I don't disagree. But for me, their mistake wasn't in the algorithms or their approach or anything like that.
The problem has always been, and now will likely always be, the hardware. I've written about this at length in my previous comments, but a split happened in the mid-late 1990s with the arrival of video cards like the Voodoo that set alternative computation like AI back decades.
At the time, GPUs sounded like a great way to bypass the stagnation of CPUs and memory busses which ran at pathetic speeds like 33 MHz. And even today, GPUs can be thousands of times faster than CPUs. The tradeoff is their lack of general-purpose programmability and how the user is forced to deal with manually moving buffers in and out of GPU memory space. For those reasons alone, I'm out.
What we really needed was something like the 3D chip from the Terminator II movie, where a large array of simple CPUs (possibly even lacking a cache) perform ordinary desktop computing with local memories connected into something like a single large content-addressable memory.
Yes those can be tricky to program, but modern Lisp and Haskell-style functional languages and even bare-hands languages like Rust that enforce manual memory management can do it. And Docker takes away much of the complexity of orchestrating distributed processes.
Anyway, what's going to happen now is that companies will pour billions (trillions?) of dollars into dedicated AI processors that use stuff like TensorFlow to run neural nets. Which is fine. But nobody will make the general-purpose transputers and MIMD (multiple instruction multiple data) under-$1000 chips like I've talked about.
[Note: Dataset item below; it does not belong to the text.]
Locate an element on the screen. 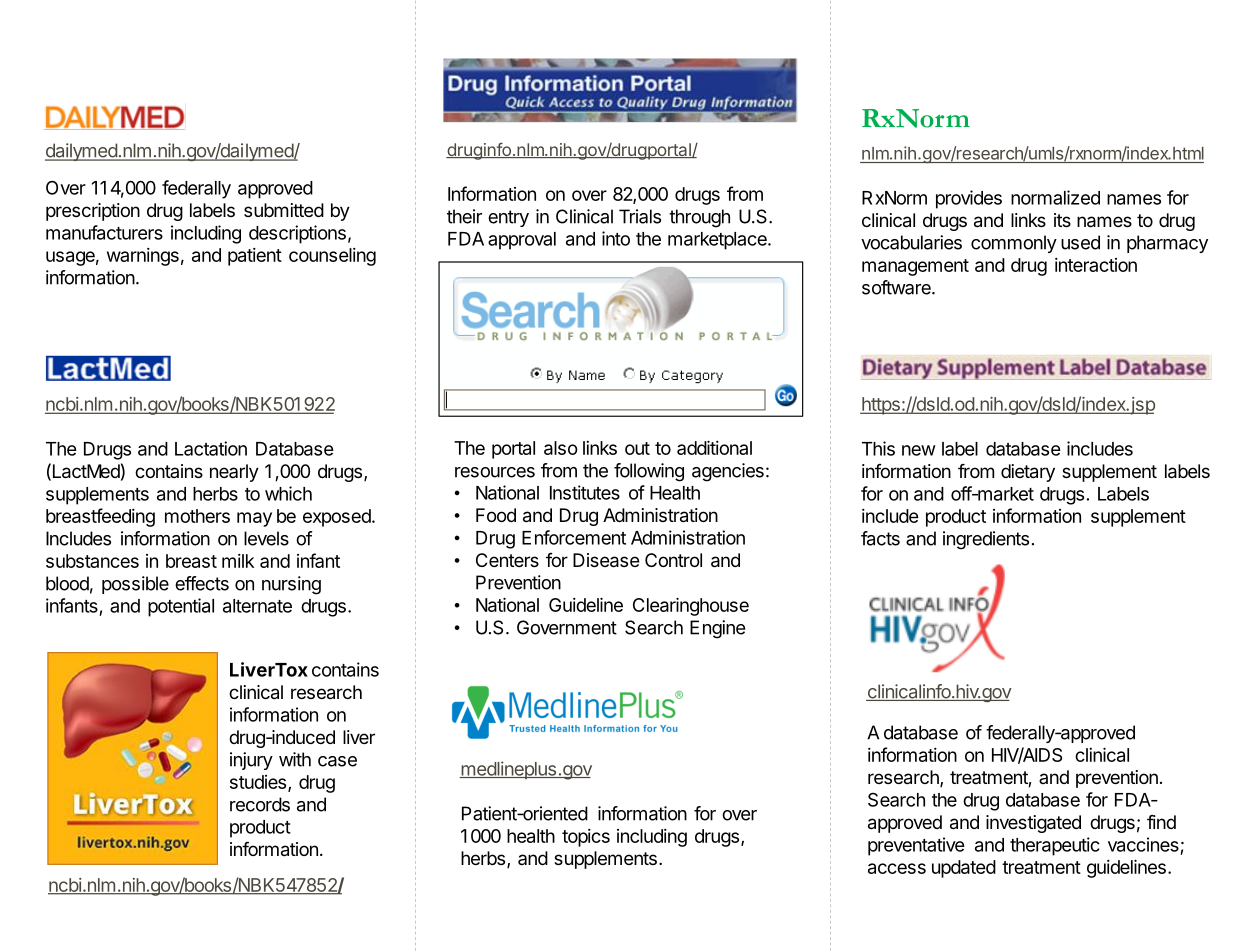  investigated is located at coordinates (1033, 824).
Had that architecture kept up with Moore's law, 1000 core chips would have been standard in 2010, and we'd have chips approaching 1 million cores today. Then children using toy languages would be able to try alternatives like genetic algorithms, simulated annealing, etc etc etc with one-liners and explore new models of computation. Sadly, my belief now is that will never happen.
But hey, I'm always wrong about everything. RISC-V might be able to do it, and a few others. And we're coming out of the proprietary/privatization malaise of the last 20-40 years since the pandemic revealed just how fragile our system of colonial-exploitation-powered supply chains really is. A little democratization of AI on commoditized GPUs could spur these older/simpler designs that were suppressed to protect the profits of today's major players. So new developments more than 5-10 years out can't be predicted anymore, which is a really good thing. I haven't felt this inspired by not knowing what's going to happen since the Dot Bomb when I lost that feeling.
>What we really needed was something like the 3D chip from the Terminator II movie, ...
>... Docker takes away much of the complexity of orchestrating distributed processes.
The T-800 running on Docker: After failing to balance its minigun, it falls forward out of the office window, pancaking in the parking lot below. Roll credits.
The foundational technology, e.g. Transformers, was invented outside of OpenAI. OpenAI were the first to put all the bits together. Kudos to them for that, but if we're doing credit attribution, Hinton is definitely not someone who is just unfairly seeking the limelight, he's about as legitimate a voice as you could ask for.